Caline Aoun, mostra personale al MAXXI di Roma

Caline Aoun, Rhythm Breakers, 2015, Concrete, Dimensions variable, Photo credit: Musthafa Aboobacker Seeing is believing è il titolo della mostra personale di Caline Aoun, vincitrice del premio Deutsche Bank’s Artist of the Year 2018/2018, che fino al 18 novembre 2018 resterà aperta al pubblico al MAXXI di Roma.

L’esposizione, a cura di Britta Färber e Anne Palopoli, presenta quattro nuove produzioni, tra cui due grandi installazioni ambientali della giovane artista libanese (Beirut, 1983).

La mostra si inserisce nell’ambito di Expanding The Horizon, programma del MAXXI dedicato allo sviluppo di collaborazioni internazionali tra il museo, altre istituzioni culturali e collezioni private.

Il lavoro di Caline Aoun nasce da un alternarsi di astratto e concreto, fisico e digitale, ed esplora concetti difficili da raffigurare. L’artista, che vive e lavora tra Beirut e Londra, ha la capacità di trasformare ciò che è invisibile e immateriale in immagini, installazioni, video.

Seeing is believing vuole stimolare una riflessione sulla nostra vita, in un mondo in costante movimento, attraversato da flussi materiali e immateriali di accumulo e di dispersione, di cose, persone, informazioni, immagini.

Il percorso di mostra si apre con la grande installazione ambientale Contemplating dispersions, 536 ml (2018) in cui l’artista ricopre i muri della sala con fogli di carta di riso. Il colore di cui sono intrisi digrada progressivamente fino a scomparire: si tratta di un processo di stampa nel quale l’inchiostro si esaurisce creando un passaggio che va dal nero più intenso fino alla totale assenza di colore. L’immagine satura di colori, quindi illeggibile, si scompone progressivamente in una sequenza di linee fino a scomparire del tutto.

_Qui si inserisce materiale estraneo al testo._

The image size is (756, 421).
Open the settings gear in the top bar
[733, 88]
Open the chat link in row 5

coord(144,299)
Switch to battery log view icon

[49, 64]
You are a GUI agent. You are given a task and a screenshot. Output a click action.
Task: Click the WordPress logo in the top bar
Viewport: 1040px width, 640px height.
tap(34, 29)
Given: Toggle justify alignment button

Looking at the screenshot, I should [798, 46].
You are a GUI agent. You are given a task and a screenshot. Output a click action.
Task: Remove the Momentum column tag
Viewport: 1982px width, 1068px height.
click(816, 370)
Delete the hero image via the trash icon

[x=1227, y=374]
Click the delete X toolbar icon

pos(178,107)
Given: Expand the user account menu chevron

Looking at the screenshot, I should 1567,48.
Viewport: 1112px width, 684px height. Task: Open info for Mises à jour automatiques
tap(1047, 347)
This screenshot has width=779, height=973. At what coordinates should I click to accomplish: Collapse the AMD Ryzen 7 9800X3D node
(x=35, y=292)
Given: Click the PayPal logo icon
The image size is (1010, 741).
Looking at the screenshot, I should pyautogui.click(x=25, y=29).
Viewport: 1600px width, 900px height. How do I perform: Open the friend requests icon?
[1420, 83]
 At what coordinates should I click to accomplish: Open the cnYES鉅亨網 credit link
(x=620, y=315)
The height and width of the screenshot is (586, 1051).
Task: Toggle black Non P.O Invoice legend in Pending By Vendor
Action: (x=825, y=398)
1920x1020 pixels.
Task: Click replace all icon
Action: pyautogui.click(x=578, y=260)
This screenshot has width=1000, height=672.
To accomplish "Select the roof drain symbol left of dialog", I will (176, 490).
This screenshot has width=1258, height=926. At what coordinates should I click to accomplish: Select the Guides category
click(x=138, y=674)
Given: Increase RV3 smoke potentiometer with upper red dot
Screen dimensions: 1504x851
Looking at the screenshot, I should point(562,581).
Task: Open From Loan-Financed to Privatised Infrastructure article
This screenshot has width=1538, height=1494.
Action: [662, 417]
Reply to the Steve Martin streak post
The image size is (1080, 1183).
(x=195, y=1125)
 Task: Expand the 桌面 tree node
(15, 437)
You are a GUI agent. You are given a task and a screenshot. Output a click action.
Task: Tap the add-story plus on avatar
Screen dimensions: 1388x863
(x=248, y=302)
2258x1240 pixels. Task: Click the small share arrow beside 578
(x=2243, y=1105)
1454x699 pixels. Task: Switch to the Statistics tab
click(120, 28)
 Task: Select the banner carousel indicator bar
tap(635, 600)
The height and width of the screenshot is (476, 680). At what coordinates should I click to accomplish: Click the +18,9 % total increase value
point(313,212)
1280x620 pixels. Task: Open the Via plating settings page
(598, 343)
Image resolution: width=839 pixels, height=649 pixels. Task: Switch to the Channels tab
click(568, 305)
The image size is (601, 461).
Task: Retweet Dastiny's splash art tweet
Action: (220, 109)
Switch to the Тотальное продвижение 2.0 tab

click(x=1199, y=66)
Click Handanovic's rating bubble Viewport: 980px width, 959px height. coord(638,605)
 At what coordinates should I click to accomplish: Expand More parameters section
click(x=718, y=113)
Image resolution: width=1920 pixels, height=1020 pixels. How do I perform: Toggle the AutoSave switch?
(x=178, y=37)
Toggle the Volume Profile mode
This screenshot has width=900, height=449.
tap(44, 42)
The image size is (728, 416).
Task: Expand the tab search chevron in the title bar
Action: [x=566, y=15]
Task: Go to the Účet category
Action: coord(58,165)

Una riflessione sul tema dello sfinimento dell’immagine, ma anche sull’eccesso, la dissipazione, l’evanescenza, che Caline Aoun riesce a rendere visibili.
Parte di Contemplating dispersions, 536 ml è anche una parete divisoria composta unicamente da fogli di carta così leggera da muoversi al passaggio dei visitatori, su cui l’artista proietta una ripresa live del mare del Libano. La telecamera puntata verso il fondale riprende l’area in cui passano i cavi della rete di telecomunicazione, dove viaggiano i velocissimi dati di Internet.

Al centro della galleria si trova Fountain, The ripples on the surface of duration (2018), una fontana da cui zampilla il residuo dell’inchiostro del processo di stampa, un gesto di rinnovo, rigenerazione e ciclicità. Il suono prodotto dal gocciolio dell’inchiostro è per l’artista un diretto rimando a come i dati costituiscano un costante rumore di fondo intorno a noi.

La seconda parte della mostra è composta da Heavy duration, brief glance (2018) un’altra installazione ambientale in cui l’artista, che spesso fa degli spazi l’oggetto principale del suo lavoro, ricopre le pareti del museo con un composto simile a cartapesta, il cui risultato rimanda al cemento grezzo.

Completa l’esposizione l’opera Untitled (2018), realizzata con la tecnica del papier-maché, grazie alla quale l’artista riproduce su carta materiali differenti.

In occasione della mostra Seeing is believing, saranno esposte nell’ambito della Collezione anche le opere Pine Needles (2015), dove i calchi in rame di circa 4000 aghi di pino ne trasformano la leggerezza e la caducità in fisicità e concretezza e Paperplane (2018), grandi fogli con delle piegature che evocano aerei di carta.